Reported: 2012-10-03 08:23 UTC by Pavel Janda
Modified: 2015-08-23 07:37 UTC (History)
4 users (show)

See Also:


Attachments
Don't include the forbidden code point (743 bytes, patch)
2014-03-19 22:14 UTC, Michael Fairchild
Details
Replace the invalid character instead of removing the entire line (687 bytes, patch)
2014-03-20 21:02 UTC, Michael Fairchild
Details

Description Pavel Janda 2012-10-03 08:23:12 UTC
Hi all,

first thank you for you well done job. But I found bug in SOAP output of check-script:

When bad non-valid page contains non-utf8 character, this is provided in your SOAP output aswell witch causes non-valid XML and I am not able to work with XML like that in PHP.

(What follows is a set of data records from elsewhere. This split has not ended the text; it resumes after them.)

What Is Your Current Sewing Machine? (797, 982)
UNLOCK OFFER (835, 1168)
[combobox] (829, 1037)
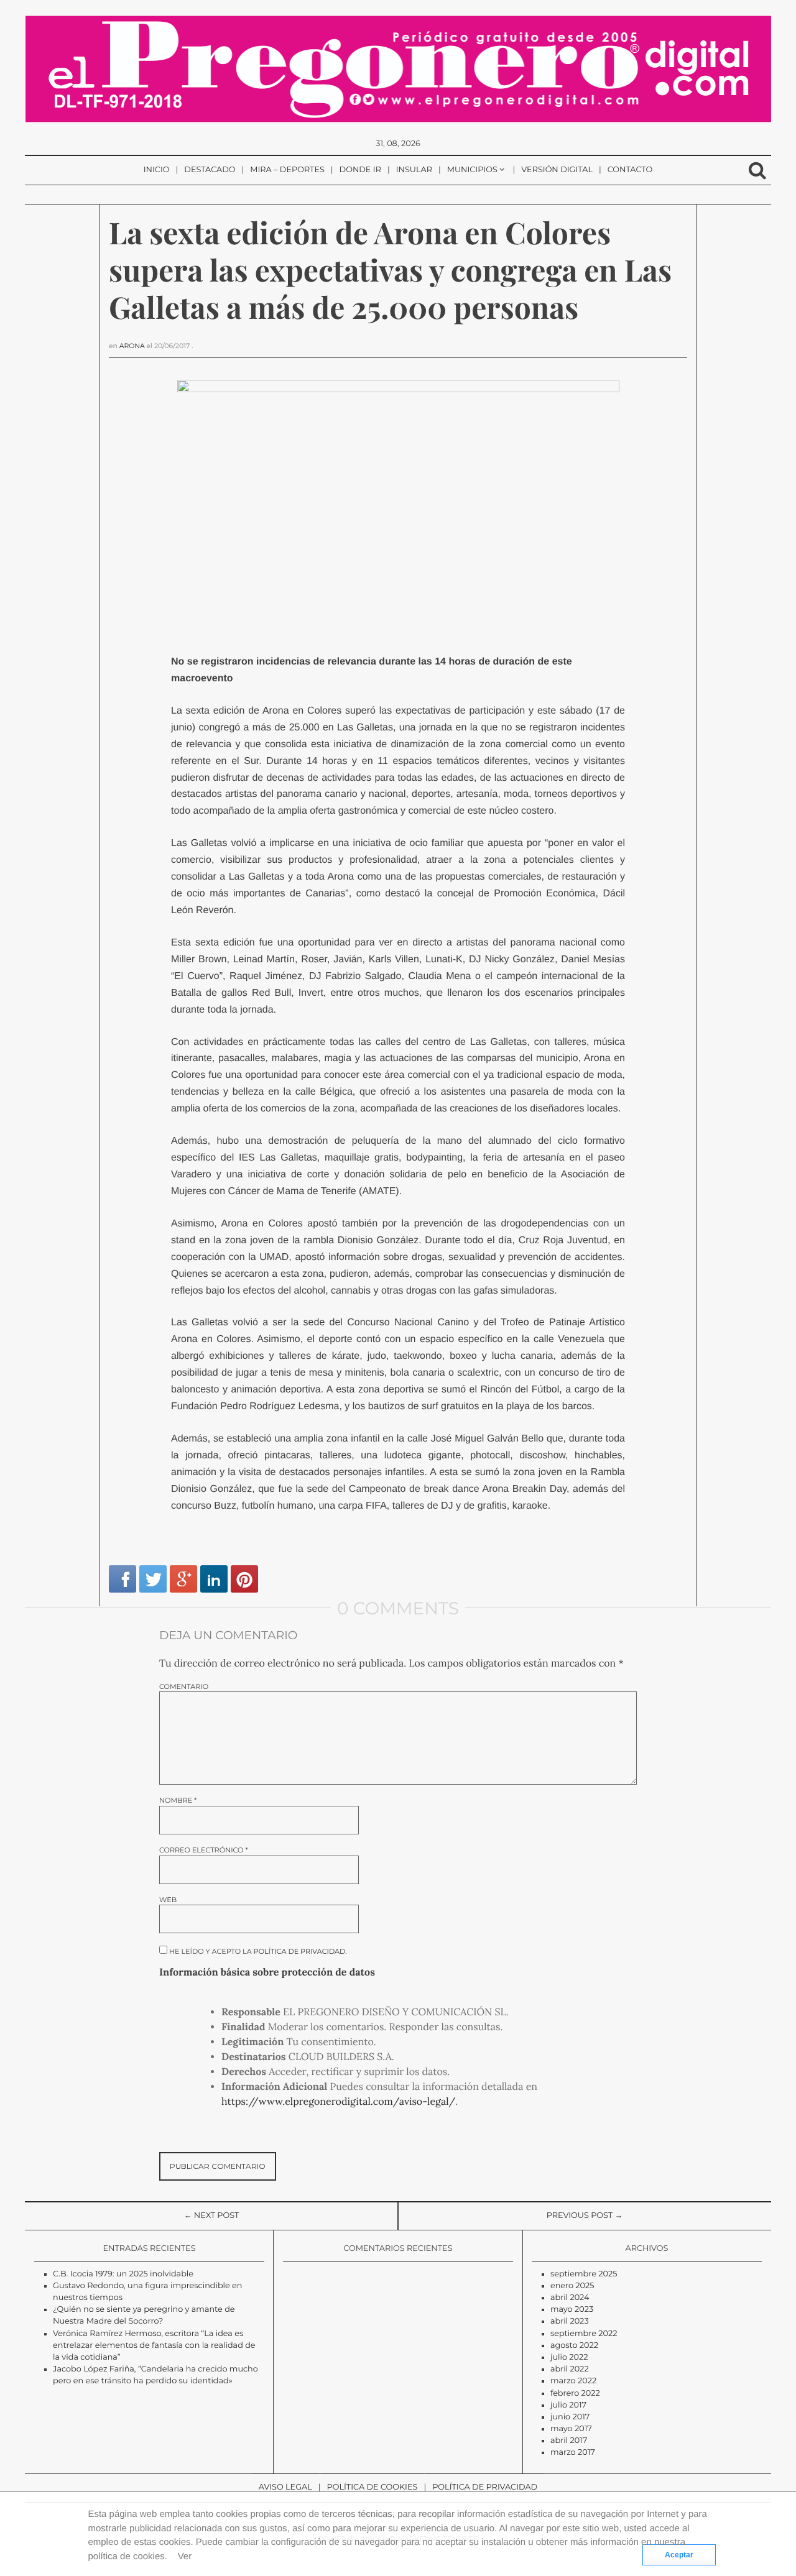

Sample page with bad character: http://www.itrebon.cz/ubytovani-v-treboni-a-okoli_78.html

I've solved that by removing non-utf8 chars from your output before creating SimpleXMLElement so I am good now, but I want to let you know about this because I mean that however this mistake is not in your code, you should output only valid XML in SOAP.

Thank you very much!
Pavel Janda
Comment 1 Michael Fairchild 2014-03-19 16:46:59 UTC
Bump.

I'm having this issue as well.
see my example script to reproduce: https://gist.github.com/mfairchild365/9645880
Comment 2 Brett Bieber 2014-03-19 19:37:35 UTC
This problem occurs in the web output as well as the soap12 output.

Perhaps when the error type is "Forbidden code point", the source sample should be altered to remove the invalid code point, or not shown at all.
Comment 3 Michael Fairchild 2014-03-19 22:14:51 UTC
Created attachment 1453 [details]
Don't include the forbidden code point
Comment 4 Michael Fairchild 2014-03-20 21:02:18 UTC
Created attachment 1454 [details]
Replace the invalid character instead of removing the entire line

This patch replaces the forbidden character with a question mark (?) before it is displayed.  This is an improvement over the last patch, which simply prevented the entire line of context from being displayed.  By showing the line with the question mark, it will hopefully be easier for people to find the location of the character and fix the problem.
Comment 5 Michael[tm] Smith 2015-08-23 07:37:37 UTC
The output=soap12 option is obsolete and no longer maintained and should no longer be used or relied on.

We recommend instead using the current HTML checker https://validator.w3.org/nu/ with the out=json option.